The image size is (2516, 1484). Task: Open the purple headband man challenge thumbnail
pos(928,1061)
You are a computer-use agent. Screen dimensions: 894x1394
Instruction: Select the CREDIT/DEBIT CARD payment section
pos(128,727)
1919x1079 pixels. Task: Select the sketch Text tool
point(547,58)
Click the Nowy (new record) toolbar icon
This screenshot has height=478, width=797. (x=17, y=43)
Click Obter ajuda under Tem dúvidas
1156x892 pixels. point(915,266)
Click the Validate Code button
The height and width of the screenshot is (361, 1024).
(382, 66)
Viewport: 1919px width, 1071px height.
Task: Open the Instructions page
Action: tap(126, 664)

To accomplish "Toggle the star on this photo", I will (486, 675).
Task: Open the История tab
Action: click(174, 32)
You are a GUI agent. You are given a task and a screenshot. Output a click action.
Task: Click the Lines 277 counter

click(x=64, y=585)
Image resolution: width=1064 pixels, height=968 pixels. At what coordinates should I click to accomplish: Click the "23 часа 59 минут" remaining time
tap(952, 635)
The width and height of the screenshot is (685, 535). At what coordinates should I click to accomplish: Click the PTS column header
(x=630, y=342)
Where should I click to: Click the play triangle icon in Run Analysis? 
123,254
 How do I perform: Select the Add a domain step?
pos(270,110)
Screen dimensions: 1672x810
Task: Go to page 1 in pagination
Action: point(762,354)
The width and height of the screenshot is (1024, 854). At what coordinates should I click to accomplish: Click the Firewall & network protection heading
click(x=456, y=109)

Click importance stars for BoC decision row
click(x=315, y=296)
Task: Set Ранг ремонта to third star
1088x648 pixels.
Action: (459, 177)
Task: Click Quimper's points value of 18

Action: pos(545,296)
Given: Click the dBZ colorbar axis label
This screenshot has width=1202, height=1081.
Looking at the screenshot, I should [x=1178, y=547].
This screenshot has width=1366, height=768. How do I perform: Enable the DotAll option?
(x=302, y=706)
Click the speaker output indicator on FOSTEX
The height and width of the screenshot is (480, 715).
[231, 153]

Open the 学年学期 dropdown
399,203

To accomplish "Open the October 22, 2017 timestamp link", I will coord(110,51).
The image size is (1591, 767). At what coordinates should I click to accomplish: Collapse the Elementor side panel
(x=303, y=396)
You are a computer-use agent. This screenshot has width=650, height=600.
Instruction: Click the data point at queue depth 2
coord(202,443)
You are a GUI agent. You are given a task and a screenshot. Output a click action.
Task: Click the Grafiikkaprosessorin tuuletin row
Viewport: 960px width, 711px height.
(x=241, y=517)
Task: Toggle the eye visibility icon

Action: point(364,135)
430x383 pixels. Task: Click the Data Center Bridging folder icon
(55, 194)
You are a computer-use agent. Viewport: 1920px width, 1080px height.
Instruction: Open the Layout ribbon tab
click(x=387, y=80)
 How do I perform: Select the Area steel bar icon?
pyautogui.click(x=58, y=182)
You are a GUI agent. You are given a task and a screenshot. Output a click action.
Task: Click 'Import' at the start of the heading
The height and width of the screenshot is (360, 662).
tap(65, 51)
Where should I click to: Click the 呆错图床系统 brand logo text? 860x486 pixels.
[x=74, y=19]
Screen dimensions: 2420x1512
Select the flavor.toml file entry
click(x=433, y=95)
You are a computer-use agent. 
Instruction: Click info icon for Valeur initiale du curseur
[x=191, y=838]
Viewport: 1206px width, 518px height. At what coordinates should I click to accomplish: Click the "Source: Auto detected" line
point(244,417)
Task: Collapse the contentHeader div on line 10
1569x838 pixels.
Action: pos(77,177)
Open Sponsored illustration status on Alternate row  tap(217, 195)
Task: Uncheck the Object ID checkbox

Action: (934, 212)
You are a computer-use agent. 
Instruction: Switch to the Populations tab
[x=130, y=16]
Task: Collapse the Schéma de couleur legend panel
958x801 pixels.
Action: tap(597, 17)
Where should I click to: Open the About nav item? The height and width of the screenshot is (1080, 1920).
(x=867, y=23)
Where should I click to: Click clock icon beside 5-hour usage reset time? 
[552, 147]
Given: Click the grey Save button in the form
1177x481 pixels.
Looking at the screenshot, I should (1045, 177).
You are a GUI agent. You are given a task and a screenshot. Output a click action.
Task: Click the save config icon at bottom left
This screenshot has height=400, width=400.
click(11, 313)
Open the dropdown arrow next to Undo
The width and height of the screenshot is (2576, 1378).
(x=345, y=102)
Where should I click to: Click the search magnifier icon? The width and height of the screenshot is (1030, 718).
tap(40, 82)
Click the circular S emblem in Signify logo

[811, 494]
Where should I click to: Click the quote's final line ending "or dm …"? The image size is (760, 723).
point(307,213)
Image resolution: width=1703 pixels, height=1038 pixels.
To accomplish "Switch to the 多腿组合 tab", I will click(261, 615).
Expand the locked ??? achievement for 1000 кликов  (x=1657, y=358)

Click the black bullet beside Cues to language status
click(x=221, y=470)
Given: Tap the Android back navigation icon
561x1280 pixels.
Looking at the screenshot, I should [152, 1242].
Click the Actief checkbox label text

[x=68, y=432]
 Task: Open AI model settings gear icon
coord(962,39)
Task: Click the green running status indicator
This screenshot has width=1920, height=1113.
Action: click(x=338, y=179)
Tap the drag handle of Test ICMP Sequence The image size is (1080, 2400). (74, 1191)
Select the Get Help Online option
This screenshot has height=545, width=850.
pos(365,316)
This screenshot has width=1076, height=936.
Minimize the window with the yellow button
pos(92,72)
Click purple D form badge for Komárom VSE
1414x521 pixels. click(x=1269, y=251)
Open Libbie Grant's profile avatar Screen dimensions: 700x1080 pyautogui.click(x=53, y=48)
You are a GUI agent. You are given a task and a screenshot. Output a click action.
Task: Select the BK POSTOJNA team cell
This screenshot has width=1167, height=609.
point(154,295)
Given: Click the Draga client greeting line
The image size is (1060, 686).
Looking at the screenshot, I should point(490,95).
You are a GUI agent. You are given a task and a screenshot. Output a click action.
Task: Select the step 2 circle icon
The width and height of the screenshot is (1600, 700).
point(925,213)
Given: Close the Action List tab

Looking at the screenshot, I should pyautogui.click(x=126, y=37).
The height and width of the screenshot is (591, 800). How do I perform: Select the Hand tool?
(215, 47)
┄┄┄┄┄┄
EXERCISE TASK. Convert the stretch of entries from the line containing "Viewport: 1206px width, 518px" through the line containing "[x=130, y=16]" into a JSON list of strings, one string per line and blank lines omitted.

SOLUTION TO THIS PROBLEM.
[
  "Viewport: 1206px width, 518px height. At what coordinates should I click to accomplish: Click the \"Source: Auto detected\" line",
  "point(244,417)",
  "Task: Collapse the contentHeader div on line 10",
  "1569x838 pixels.",
  "Action: pos(77,177)",
  "Open Sponsored illustration status on Alternate row  tap(217, 195)",
  "Task: Uncheck the Object ID checkbox",
  "Action: (934, 212)",
  "You are a computer-use agent. ",
  "Instruction: Switch to the Populations tab",
  "[x=130, y=16]"
]